Isotropic Multiple Scattering Processes on Hyperspheres

TL;DR

This paper investigates isotropic random walks and multiple scattering processes on hyperspheres, deriving Fourier expansions, unimodality results, and asymptotic distributions, with applications to parameter estimation in Compound Cox Processes.

Contribution

It introduces new Fourier expansion techniques and asymptotic results for scattering processes on hyperspheres, especially involving von Mises Fisher distributions.

Findings

Fourier expansions for processes on hyperspheres derived.

Unimodality of multiconvolution of symmetric pdfs established.

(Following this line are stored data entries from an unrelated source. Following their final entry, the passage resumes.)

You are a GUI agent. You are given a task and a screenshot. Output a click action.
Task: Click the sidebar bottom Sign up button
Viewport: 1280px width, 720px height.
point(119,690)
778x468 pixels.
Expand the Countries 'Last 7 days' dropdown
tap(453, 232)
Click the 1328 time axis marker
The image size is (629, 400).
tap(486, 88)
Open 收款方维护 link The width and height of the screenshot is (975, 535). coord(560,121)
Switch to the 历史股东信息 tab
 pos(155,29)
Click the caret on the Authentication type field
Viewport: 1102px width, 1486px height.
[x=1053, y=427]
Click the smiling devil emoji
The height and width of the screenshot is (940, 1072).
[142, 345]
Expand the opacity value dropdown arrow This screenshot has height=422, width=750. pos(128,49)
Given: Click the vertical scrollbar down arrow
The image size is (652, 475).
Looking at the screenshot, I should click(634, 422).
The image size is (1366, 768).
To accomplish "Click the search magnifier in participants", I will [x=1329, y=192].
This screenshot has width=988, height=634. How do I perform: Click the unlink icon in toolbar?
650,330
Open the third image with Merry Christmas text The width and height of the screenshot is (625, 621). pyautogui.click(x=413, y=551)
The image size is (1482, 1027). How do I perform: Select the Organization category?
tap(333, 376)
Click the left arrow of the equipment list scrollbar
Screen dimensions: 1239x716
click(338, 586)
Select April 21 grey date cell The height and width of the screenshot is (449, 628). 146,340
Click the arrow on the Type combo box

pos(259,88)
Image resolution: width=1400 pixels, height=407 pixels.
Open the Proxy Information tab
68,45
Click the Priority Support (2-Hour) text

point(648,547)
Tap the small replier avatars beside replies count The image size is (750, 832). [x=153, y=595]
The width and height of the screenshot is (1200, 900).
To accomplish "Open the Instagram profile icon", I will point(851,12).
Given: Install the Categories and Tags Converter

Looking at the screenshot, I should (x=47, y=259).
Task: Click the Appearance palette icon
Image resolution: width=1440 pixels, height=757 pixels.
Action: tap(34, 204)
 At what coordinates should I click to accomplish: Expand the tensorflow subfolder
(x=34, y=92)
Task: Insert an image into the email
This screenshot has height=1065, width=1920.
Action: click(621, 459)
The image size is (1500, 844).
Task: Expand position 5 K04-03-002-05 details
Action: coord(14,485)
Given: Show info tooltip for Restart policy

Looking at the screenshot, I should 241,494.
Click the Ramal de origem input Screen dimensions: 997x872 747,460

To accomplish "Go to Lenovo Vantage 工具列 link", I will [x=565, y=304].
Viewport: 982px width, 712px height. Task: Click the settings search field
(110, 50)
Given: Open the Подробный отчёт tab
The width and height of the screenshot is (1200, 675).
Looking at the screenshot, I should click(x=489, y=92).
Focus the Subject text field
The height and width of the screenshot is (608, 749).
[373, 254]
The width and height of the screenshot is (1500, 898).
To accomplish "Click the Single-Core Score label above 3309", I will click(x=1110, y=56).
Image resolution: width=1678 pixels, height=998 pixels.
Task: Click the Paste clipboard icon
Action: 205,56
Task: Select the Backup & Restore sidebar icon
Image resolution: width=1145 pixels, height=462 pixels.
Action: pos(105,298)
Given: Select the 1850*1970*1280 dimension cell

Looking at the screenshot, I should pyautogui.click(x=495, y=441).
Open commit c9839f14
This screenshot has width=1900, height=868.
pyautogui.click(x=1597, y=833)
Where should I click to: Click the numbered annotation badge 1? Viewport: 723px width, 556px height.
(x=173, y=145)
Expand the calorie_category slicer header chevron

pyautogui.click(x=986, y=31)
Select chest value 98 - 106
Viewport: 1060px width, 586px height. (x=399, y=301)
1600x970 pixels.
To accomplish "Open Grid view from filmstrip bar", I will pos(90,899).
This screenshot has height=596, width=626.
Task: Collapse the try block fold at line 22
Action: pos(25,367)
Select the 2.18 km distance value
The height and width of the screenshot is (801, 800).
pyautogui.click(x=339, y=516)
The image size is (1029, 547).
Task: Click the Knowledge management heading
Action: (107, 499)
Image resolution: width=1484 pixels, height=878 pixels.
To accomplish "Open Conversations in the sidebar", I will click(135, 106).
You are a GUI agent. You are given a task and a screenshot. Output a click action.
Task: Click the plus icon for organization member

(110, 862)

Asymptotic distributions for vMF convolutions obtained.

Abstract

This paper presents several results about isotropic random walks and multiple scattering processes on hyperspheres ${\mathbb S}^{p-1}$. It allows one to derive the Fourier expansions on ${\mathbb S}^{p-1}$ of these processes. A result of unimodality for the multiconvolution of symmetrical probability density functions (pdf) on ${\mathbb S}^{p-1}$ is also introduced. Such processes are then studied in the case where the scattering distribution is von Mises Fisher (vMF). Asymptotic distributions for the multiconvolution of vMFs on ${\mathbb S}^{p-1}$ are obtained. Both Fourier expansion and asymptotic approximation allows us to compute estimation bounds for the parameters of Compound Cox Processes (CCP) on ${\mathbb S}^{p-1}$.